**AIM OF THE TASK**
Retype the entries exactly, everything from the line containing "Task: Open the 15m timestamp link" down to the line containing "point(288,460)", both lines included.

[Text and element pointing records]
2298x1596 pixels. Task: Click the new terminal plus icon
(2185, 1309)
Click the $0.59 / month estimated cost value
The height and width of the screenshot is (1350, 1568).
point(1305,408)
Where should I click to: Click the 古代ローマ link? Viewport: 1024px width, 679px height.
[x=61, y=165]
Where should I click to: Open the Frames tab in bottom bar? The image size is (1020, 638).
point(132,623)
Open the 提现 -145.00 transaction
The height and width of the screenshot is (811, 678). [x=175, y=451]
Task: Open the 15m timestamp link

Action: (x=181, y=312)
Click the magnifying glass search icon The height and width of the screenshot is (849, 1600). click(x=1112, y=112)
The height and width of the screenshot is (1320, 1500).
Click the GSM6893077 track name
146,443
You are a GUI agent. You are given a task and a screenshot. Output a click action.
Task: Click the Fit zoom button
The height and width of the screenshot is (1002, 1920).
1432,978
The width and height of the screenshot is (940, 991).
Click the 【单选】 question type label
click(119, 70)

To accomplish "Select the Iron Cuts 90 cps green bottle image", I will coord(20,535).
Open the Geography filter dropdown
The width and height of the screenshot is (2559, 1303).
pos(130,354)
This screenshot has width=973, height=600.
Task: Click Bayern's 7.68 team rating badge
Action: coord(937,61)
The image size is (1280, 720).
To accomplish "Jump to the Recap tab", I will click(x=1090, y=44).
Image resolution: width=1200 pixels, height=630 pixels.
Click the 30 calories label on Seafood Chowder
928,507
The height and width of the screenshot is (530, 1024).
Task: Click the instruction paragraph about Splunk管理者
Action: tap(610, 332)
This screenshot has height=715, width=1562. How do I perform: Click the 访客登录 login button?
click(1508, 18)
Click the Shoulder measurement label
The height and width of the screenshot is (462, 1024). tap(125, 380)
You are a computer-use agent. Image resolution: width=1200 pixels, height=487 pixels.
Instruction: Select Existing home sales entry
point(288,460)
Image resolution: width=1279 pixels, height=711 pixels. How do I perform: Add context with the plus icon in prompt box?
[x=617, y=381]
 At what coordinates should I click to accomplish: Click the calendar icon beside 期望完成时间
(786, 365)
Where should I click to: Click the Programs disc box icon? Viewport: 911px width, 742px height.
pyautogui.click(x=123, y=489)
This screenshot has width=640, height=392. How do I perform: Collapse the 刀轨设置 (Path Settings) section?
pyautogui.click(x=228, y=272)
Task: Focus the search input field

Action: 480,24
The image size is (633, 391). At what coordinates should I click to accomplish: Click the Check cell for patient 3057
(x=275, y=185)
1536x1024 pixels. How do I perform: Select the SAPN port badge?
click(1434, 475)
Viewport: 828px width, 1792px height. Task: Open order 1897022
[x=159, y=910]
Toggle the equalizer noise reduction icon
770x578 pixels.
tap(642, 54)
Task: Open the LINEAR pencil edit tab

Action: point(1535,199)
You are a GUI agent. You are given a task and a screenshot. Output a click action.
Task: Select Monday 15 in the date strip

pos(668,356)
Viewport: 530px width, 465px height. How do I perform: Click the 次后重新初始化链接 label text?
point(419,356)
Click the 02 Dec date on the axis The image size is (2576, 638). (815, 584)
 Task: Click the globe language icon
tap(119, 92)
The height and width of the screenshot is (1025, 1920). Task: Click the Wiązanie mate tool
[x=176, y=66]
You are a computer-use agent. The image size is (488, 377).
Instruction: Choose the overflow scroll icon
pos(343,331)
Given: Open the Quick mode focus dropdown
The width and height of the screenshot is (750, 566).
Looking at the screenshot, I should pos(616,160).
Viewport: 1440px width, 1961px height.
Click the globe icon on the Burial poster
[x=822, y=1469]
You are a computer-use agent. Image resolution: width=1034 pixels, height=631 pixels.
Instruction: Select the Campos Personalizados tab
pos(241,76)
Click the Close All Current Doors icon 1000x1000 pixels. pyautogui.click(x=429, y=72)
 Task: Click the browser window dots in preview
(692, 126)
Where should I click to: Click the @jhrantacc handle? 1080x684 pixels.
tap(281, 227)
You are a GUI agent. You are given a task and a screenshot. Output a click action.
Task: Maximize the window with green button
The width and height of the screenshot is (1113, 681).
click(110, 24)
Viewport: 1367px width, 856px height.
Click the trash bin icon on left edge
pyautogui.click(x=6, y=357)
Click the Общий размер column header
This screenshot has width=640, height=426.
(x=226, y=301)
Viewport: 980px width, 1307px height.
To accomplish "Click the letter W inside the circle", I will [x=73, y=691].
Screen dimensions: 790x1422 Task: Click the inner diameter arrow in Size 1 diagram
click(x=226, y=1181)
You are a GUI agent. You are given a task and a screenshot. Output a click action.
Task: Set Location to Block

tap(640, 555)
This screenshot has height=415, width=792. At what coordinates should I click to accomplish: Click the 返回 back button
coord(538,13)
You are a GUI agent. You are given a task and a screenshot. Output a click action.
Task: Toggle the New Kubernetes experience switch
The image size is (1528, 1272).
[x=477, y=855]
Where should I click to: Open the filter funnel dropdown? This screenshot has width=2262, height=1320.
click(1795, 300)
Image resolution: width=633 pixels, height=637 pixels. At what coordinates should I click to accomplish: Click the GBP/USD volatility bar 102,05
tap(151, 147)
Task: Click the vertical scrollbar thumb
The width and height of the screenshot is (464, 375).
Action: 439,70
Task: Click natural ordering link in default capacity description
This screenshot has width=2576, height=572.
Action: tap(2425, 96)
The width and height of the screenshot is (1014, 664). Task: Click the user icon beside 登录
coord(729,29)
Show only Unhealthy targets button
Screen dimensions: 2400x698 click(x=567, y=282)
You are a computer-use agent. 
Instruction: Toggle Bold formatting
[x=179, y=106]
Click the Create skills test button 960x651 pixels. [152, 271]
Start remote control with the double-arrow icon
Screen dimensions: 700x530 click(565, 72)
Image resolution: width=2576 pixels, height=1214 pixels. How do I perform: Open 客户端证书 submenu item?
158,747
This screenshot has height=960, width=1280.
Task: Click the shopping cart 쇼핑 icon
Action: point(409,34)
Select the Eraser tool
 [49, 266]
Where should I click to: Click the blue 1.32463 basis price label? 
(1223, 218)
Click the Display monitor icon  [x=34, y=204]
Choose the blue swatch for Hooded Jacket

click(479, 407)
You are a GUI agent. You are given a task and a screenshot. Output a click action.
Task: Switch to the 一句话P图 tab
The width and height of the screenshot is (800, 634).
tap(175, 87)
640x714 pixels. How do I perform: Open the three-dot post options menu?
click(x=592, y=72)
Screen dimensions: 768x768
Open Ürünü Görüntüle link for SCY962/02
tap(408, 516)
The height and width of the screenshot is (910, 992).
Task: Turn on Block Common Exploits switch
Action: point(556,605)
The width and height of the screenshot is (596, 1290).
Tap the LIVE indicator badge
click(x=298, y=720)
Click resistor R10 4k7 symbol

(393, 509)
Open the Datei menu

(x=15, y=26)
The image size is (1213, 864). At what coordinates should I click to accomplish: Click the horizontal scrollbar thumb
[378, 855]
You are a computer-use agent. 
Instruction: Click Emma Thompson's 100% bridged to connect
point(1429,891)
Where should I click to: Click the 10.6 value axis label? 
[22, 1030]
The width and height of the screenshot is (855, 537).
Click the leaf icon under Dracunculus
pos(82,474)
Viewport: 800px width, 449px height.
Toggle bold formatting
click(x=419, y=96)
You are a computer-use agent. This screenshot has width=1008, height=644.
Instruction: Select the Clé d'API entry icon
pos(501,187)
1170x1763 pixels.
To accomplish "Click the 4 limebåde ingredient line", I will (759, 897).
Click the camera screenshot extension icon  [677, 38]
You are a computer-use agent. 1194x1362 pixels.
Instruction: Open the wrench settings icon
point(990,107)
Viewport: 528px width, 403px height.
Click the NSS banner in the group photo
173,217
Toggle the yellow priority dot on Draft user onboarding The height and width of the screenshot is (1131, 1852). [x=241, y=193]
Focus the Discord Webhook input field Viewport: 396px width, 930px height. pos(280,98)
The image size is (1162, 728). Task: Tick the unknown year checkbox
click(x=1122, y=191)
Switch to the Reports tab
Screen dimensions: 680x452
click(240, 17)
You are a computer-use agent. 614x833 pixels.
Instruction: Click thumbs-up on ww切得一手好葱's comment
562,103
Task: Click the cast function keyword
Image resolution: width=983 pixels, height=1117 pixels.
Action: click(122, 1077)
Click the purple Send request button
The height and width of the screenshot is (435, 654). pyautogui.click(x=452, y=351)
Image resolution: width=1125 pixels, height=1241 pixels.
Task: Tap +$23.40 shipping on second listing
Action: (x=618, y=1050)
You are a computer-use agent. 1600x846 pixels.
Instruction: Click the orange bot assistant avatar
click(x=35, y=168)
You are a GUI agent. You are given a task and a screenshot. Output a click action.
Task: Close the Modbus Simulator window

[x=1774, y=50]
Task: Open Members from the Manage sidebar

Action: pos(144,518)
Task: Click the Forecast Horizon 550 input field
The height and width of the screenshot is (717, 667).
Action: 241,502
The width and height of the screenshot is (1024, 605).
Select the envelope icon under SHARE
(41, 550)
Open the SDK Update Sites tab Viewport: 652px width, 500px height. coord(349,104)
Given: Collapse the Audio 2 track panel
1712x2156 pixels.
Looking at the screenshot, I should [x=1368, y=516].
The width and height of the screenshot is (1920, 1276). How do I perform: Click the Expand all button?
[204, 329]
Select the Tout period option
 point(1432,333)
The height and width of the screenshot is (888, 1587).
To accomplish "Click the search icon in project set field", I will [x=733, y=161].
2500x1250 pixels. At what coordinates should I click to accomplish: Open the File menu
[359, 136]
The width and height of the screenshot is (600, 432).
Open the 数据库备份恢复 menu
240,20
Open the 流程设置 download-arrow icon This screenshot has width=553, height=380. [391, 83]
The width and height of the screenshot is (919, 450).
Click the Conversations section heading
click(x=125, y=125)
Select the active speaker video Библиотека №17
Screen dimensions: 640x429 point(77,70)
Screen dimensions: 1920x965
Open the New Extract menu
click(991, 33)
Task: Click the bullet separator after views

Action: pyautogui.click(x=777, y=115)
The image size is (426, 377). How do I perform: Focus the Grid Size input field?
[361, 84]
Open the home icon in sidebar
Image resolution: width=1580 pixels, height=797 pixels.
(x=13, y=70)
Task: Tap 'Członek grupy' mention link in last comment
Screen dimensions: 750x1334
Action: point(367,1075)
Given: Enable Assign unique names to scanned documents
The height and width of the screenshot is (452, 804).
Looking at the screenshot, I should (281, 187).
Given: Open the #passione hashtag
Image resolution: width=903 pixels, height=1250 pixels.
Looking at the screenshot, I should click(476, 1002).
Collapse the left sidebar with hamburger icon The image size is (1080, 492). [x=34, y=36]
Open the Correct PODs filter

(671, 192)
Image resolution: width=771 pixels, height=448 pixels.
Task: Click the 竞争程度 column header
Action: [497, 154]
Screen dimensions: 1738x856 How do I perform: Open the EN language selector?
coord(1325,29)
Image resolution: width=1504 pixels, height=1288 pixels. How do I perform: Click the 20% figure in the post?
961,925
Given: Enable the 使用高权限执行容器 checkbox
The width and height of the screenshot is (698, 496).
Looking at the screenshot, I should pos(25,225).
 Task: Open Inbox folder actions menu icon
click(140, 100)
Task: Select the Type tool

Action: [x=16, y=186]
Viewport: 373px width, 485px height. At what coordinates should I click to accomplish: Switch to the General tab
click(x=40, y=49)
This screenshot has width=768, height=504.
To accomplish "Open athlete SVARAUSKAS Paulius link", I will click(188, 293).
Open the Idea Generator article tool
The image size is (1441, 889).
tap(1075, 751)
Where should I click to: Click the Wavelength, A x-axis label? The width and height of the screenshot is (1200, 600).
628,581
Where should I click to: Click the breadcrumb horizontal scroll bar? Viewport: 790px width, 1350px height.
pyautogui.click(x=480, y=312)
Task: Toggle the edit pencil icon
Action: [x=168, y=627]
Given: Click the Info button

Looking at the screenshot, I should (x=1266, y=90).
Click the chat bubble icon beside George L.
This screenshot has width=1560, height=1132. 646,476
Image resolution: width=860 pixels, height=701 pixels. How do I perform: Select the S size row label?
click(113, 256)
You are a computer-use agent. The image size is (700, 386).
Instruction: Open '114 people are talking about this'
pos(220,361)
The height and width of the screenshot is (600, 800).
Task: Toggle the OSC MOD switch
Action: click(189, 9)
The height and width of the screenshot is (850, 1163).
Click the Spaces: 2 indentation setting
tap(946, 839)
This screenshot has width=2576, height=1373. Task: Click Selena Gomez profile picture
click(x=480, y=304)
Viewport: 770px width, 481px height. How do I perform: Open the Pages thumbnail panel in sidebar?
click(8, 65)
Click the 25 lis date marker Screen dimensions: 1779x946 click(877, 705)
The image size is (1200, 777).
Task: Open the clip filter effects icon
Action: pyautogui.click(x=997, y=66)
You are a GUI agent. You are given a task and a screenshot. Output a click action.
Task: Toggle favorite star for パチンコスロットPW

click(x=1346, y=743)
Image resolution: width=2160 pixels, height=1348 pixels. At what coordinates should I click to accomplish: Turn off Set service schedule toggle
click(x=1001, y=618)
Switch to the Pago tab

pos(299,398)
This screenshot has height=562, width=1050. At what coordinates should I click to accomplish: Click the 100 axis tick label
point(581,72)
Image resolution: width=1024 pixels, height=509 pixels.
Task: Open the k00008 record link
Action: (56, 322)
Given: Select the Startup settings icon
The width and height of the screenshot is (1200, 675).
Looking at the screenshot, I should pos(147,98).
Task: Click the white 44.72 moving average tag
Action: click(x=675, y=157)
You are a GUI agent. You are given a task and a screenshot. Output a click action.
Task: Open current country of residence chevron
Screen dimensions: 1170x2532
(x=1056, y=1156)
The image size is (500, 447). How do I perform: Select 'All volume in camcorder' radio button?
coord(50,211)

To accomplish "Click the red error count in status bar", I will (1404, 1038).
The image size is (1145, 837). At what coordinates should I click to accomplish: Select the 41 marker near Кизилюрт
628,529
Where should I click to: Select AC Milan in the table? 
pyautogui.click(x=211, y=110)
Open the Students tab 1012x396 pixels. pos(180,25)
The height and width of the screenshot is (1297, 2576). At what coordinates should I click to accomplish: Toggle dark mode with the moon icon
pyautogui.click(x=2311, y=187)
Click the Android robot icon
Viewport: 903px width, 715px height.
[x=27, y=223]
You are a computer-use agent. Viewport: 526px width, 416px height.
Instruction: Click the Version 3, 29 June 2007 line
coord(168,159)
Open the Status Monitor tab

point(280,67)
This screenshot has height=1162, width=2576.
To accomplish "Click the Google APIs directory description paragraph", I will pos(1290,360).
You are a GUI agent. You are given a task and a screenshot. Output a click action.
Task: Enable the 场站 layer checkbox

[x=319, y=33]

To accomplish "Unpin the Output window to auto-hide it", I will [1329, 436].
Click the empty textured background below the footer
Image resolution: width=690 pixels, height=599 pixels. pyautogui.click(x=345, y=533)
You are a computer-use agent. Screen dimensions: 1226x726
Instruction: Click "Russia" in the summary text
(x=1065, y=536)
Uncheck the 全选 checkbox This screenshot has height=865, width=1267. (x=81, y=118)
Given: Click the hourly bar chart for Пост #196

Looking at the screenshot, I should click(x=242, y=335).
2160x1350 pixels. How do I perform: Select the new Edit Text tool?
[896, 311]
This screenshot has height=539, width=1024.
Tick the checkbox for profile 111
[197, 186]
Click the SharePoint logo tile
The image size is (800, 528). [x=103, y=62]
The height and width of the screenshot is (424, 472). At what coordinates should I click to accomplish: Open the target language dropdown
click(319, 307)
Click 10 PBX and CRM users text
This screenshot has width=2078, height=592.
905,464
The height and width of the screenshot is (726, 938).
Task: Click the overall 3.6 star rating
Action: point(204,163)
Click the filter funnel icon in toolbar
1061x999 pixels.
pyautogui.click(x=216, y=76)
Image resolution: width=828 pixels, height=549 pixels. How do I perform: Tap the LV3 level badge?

**TASK ANSWER**
Task: Open the 15m timestamp link

Action: (x=181, y=312)
Click the magnifying glass search icon The height and width of the screenshot is (849, 1600). click(x=1112, y=112)
The height and width of the screenshot is (1320, 1500).
Click the GSM6893077 track name
146,443
You are a GUI agent. You are given a task and a screenshot. Output a click action.
Task: Click the Fit zoom button
The height and width of the screenshot is (1002, 1920).
1432,978
The width and height of the screenshot is (940, 991).
Click the 【单选】 question type label
click(119, 70)

To accomplish "Select the Iron Cuts 90 cps green bottle image", I will coord(20,535).
Open the Geography filter dropdown
The width and height of the screenshot is (2559, 1303).
pos(130,354)
This screenshot has width=973, height=600.
Task: Click Bayern's 7.68 team rating badge
Action: coord(937,61)
The image size is (1280, 720).
To accomplish "Jump to the Recap tab", I will click(x=1090, y=44).
Image resolution: width=1200 pixels, height=630 pixels.
Click the 30 calories label on Seafood Chowder
928,507
The height and width of the screenshot is (530, 1024).
Task: Click the instruction paragraph about Splunk管理者
Action: tap(610, 332)
This screenshot has height=715, width=1562. How do I perform: Click the 访客登录 login button?
click(1508, 18)
Click the Shoulder measurement label
The height and width of the screenshot is (462, 1024). tap(125, 380)
You are a computer-use agent. Image resolution: width=1200 pixels, height=487 pixels.
Instruction: Select Existing home sales entry
point(288,460)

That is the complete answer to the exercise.